Es una lástima que vayan tan sobrados. Porque esa tendencia suya, enraizada en un complejo de superioridad crecido en el desprecio, juega malas pasadas. Mírese, por ejemplo, lo que dijo Artur Mas después de la sentencia que le ha condenado por desobediencia. Era prácticamente inevitable que no aprovechara la gaita escocesa, la del nacionalismo escocés, que acababa de reclamar un segundo referéndum de independencia, a ver si a la segunda sale lo que quiere (y si no a la tercera, y si no a la cuarta, y así el neverendum). Y era inevitable, tratándose de un hombre astuto, que hiciera alguna trampa. "Mientras hoy el TSJC nos condenaba por hacer un proceso participativo, Escocia anunciaba los preparativos para un segundo referéndum de independencia", dijo él. Bueno, los preparativos. Lo que anunció Nicola Sturgeon, la jefa del Gobierno escocés, fue el propósito. Tendrá que negociar.

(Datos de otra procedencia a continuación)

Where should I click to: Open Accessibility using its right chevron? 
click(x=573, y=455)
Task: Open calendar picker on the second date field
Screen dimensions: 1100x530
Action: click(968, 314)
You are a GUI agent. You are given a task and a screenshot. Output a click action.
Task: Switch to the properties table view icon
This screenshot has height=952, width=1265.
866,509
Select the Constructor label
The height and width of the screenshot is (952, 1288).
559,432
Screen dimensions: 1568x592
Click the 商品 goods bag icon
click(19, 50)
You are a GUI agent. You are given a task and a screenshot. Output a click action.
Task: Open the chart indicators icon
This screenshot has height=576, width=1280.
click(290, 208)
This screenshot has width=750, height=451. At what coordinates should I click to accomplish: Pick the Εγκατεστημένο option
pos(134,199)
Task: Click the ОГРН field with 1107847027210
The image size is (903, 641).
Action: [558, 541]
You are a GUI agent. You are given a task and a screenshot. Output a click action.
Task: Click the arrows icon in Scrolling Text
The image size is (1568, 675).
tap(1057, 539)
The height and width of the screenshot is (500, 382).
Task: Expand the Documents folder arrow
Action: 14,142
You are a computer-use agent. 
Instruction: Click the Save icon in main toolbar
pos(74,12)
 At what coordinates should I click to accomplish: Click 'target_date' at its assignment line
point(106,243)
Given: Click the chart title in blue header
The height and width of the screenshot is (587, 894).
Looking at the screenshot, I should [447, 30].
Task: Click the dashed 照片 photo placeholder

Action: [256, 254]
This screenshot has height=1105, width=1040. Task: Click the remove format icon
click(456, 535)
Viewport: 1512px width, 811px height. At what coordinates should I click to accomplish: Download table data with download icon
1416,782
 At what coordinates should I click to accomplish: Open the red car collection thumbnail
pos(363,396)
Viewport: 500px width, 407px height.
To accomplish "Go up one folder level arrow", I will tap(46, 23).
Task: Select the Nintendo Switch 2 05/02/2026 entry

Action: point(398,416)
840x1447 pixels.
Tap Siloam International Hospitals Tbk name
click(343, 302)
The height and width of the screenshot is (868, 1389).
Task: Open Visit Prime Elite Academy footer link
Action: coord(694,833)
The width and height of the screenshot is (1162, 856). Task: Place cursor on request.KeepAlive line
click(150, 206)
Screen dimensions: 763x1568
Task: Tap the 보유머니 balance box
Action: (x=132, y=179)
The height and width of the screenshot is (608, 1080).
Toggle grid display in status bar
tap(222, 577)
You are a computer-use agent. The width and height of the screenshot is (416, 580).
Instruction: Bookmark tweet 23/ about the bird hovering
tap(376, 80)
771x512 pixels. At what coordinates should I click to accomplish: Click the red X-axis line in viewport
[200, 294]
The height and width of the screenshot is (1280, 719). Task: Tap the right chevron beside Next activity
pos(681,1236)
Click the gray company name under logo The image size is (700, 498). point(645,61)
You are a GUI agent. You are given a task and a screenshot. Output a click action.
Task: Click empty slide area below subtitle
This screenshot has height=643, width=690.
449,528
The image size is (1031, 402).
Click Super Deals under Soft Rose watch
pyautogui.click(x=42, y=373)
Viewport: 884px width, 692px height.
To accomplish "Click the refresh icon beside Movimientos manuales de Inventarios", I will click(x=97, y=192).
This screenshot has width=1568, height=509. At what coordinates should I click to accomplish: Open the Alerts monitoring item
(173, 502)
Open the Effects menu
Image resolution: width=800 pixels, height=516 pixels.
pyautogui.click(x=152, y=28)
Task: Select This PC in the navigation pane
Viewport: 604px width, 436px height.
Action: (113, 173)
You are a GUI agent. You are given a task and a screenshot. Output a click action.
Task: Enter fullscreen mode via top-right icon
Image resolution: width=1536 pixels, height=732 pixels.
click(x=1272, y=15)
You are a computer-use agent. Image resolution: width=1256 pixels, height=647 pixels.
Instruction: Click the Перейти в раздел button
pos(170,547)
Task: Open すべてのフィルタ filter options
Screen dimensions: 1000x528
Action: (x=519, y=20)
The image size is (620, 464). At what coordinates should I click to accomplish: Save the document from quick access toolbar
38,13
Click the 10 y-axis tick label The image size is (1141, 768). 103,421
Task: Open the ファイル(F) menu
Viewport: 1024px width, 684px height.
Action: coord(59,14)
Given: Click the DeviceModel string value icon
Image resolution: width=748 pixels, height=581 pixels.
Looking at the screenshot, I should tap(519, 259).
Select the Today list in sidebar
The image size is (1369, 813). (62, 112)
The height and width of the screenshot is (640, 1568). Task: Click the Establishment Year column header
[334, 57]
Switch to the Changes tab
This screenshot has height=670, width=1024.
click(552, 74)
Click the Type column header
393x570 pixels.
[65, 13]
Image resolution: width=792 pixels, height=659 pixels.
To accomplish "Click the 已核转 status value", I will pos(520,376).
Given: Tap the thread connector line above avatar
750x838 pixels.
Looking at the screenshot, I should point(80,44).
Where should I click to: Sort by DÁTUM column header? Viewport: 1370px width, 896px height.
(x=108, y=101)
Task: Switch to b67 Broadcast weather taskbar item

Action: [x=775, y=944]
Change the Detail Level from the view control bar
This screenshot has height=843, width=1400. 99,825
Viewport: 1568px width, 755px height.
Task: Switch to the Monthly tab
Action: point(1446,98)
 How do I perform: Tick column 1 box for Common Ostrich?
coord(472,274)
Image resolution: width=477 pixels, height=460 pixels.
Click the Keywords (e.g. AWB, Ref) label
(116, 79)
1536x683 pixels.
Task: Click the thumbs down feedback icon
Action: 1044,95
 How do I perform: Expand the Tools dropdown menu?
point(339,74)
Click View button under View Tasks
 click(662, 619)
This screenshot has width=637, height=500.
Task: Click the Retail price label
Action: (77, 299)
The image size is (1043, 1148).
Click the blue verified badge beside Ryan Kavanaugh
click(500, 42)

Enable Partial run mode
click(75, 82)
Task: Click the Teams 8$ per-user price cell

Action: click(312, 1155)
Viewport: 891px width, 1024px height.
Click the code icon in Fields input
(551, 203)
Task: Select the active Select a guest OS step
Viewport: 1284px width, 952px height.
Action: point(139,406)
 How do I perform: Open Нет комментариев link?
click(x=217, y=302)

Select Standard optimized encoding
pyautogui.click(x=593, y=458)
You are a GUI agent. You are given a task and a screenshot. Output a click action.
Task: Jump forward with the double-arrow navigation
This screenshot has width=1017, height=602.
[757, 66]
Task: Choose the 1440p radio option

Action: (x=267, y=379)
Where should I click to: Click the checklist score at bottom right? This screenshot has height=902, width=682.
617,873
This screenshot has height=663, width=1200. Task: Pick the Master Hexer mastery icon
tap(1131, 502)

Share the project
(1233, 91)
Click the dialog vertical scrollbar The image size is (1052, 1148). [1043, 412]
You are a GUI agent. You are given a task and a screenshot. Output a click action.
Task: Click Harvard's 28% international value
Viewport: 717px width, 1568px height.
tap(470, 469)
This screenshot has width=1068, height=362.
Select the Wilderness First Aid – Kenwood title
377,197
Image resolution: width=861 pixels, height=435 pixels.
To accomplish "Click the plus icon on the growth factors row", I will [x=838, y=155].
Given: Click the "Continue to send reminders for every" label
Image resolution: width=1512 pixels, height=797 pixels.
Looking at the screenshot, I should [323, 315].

En cualquier caso, a Mas esa coincidencia, esa conjunción planetaria que diría la clásica, le pareció una "imagen brutal" (sic), que contraponía "una democracia de calidad como la británica con una democracia de feria como la española". Bien. Hasta aquí lo inevitable y lo habitual. La cosa, sin embargo, es que no pudo parar ahí, por eso de ir sobrado, que le pierde, y de perderse pasó a perdonavidas. Tuvo que ponerse en modo prepotente y manifestar "con tristeza" que la democracia española era así de chunga, a pesar de que "durante 40 años hemos intentado ayudar a construir una democracia de calidad". Ellos tan superiores y generosos, y los demás tan zoquetes y cutres. ¡No tenemos remedio!

Cómo seremos los españoles de obtusos que, cual malos parvulitos, no aprendimos absolutamente nada de los grandes maestros en calidad democrática que trataron de inculcarnos el abecé durante la friolera de cuatro décadas. En vano nos impartieron lecciones los nobles y honrados mentores que se reunían en el ágora de la antigua Convergència para construir democracia de la buena. Sí, esos pedagogos de la democracia que están pasando por los juzgados por variopintos casos de corrupción, incluido el que ejerció el magisterio sobre todos ellos: el fundador.

No sólo en Cataluña, donde gobernaron cuanto quisieron, derrocharon estos maestros su sabiduría para hacer de la autonomía una zona cero de la calidad democrática en muchos aspectos. Igualmente aportaron lo suyo a los defectos que presenta la democracia española, arrimando el hombro, por un precio, con los partidos gobernantes en Madrid. Fuese para recortar la independencia del poder judicial, fuera para reducir la autonomía de la Administración, fuera para asegurar la instrumentalización de los medios públicos, ahí estaba la antigua Convergència en el ajo.

Cierto, el nacionalismo catalán lo intentó. Y lo consiguió. Ha contribuido todas estas décadas a moldear la democracia española, a hacerla como es. Su aportación a esa democracia de feria, que nos echa en cara Mas, espor lo tanto notable. Y si, como en toda feria que se precie, hay charlatanes y trileros, y los ha habido y los hay, es de justicia reconocer que también en esos oficios ha dado brillantes ejemplares el partido de Artur Mas. Ese que hoy tiene quince sedes embargadas, si no por la calidad, por la cantidad de su corrupción.